- Born: July 27, 1874 Hampden, Maine
- Died: November 27, 1953 (aged 79) Los Angeles, California
- Education: Hampden Academy
- Known for: First female senator in Maine
- Political party: Republican
- Spouse: Edward Allen

= Katherine Allen (Maine politician) =

American politician (1874 – 1953)

Katherine C. Allen (July 27, 1874 – November 27, 1953) was an American politician and farmer from Maine. A Republican, Allen resided in Hampden, Maine, and represented Penobscot County in the Maine Senate. In January 1927, Allen became one of the first two women sworn-in as members of the Maine Senate, with the other being Dora Pinkham. Four other women were elected to the Maine House of Representatives in the same election. In 2007, Allen and the other early women legislators were honored with the passage of a joint resolution of the Maine House of Representatives.

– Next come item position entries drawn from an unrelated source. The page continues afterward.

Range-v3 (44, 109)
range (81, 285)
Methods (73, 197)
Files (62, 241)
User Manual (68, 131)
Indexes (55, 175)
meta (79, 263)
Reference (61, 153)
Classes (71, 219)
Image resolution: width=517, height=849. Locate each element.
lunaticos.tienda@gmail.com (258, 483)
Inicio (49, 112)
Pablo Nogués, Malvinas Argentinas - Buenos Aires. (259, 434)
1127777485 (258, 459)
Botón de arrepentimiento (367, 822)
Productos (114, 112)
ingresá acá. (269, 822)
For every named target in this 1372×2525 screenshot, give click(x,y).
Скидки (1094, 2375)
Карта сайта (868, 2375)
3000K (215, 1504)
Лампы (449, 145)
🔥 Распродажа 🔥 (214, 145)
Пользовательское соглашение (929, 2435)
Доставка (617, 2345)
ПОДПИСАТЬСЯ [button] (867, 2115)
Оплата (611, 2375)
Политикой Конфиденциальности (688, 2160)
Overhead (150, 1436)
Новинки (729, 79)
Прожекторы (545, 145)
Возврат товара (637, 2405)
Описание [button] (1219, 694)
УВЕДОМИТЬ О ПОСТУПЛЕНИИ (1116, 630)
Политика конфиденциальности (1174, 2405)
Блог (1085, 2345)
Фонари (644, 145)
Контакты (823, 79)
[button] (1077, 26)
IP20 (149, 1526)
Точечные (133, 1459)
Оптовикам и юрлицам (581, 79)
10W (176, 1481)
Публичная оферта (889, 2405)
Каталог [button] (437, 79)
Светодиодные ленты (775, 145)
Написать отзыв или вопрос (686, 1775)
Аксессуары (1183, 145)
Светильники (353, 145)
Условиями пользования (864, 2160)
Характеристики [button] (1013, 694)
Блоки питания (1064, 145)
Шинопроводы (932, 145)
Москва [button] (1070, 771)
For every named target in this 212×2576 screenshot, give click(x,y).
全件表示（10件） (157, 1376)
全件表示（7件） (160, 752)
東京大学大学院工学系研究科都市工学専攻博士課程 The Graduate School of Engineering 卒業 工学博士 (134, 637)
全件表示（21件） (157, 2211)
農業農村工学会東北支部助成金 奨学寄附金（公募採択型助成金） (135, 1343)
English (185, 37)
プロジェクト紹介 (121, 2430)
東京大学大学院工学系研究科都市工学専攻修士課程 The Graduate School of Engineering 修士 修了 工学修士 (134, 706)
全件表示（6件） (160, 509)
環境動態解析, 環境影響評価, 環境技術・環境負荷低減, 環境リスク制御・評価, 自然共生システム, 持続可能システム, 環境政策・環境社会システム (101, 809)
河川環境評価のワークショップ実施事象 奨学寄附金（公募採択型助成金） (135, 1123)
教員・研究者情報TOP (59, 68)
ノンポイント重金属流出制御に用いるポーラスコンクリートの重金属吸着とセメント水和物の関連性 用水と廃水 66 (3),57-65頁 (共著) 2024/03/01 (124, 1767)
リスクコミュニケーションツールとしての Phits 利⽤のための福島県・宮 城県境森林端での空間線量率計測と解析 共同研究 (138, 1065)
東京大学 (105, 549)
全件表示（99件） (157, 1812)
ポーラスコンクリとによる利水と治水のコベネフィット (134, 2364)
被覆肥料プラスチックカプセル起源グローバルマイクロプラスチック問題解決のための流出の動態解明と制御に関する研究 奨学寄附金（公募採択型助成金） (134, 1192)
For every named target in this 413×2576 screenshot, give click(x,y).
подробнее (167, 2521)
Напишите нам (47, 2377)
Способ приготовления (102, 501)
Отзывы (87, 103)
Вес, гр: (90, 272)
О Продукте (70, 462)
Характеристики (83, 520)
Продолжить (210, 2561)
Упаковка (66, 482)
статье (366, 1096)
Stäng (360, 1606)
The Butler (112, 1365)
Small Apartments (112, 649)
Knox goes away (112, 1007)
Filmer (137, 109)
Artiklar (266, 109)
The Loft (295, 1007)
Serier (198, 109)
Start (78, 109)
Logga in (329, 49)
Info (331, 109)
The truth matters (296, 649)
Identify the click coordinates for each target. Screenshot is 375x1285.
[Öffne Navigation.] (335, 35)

Allen was born and raised in Hampden, Maine, to parents Jesse and Caroline Arey. She graduated from Hampden Academy. As of 1926, she was a stock farmer who sold her products in nearby Bangor. She was also a member of the International Association of Rebekah Assemblies and the Bangor Business and Professional Women's Club.

Allen died on November 27, 1953, while visiting her brother in Los Angeles.